Unknowing: Presence requires a willingness to step outside of the comfort zone of expertise and into the openness associated with “not knowing”. This is frightening work for the leader who has been authorized to lead by virtue of demonstrated expertise. An anxious system wants definitive answers from its authority figures.

A posture of unknowing is fostered in the leader and in the organization through a variety of spiritual practices that include slowing down, entering silence, engaging prayer, and confessing shortcomings. These are counter-intuitive behaviors to an anxious congregation that feels compelled to demonstrate mastery over its environment.

Attending: Attending is a shift in perspective. In the busyness of daily congregational life most leaders pay attention to the institution from the center. We see institutional life with ourselves and our world view as the definitive perspective. We make assumptions accordingly. Presencing requires shifting our field of awareness from the center of the organization to its margins, seeing with new eyes and fresh perspectives.

Attending invites us to seek Divine perspective, through the lens of kairos time. It requires disengagement from held assumptions and reengagement from a different place, which may feel counter-intuitive to holding steady. When a shift in our field of attention happens, the boundary between observer and observed collapses (unitive awareness) and the observer begins to see the system from a holy and holistic point of view.

Unbinding: Upon shifting perspectives we may notice that the organization lacks the freedom to work openly with the Divine. Unfreedom blocks our capacity to move from knowledge to wisdom, to move out of our heads and into our souls. Unfreedom may cloak itself as resistance, shame, cynicism or pride.

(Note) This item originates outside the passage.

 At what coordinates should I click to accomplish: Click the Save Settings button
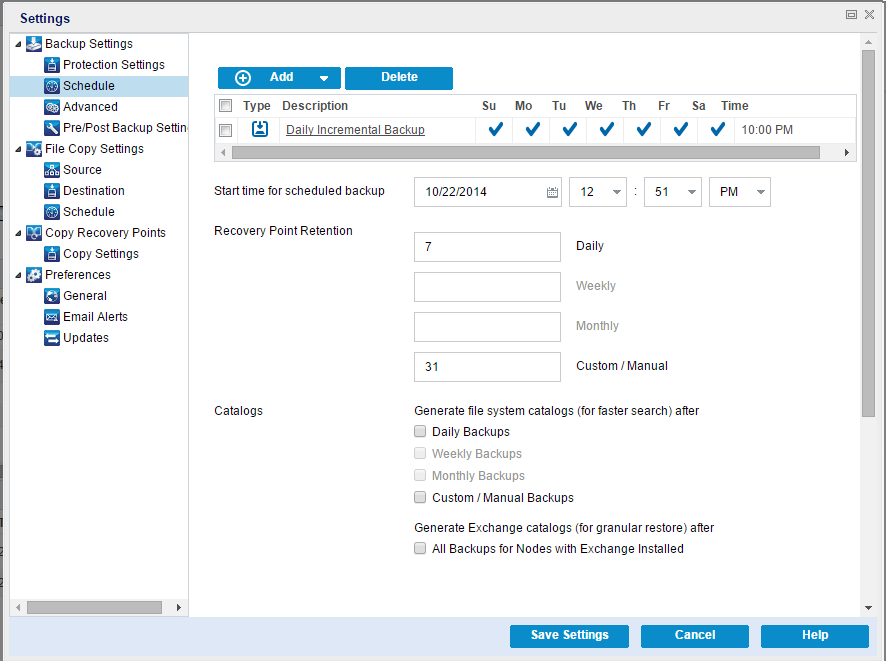[569, 635]
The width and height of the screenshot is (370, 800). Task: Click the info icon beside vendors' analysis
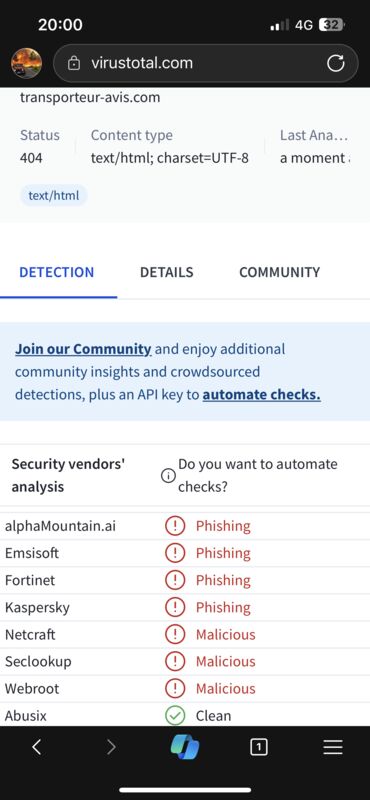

Unbinding work is fostered by a spirit of abundance and nonjudgmental blessing, when the space between us holds unconditional love, and when we invite a quality of witnessing and listening that is totally safe, where each person is honored as an authentic soulful self. Unbinding work requires letting go of the old and surrendering past wounding experiences or outdated self-images.

At the end of the day, our capacity as leaders is best served by cultivating personal spiritual presence. When we adopt postures that are unknowing, attending and unbinding, we position ourselves to remain non-anxious, to hold steady, and to self-differentiate.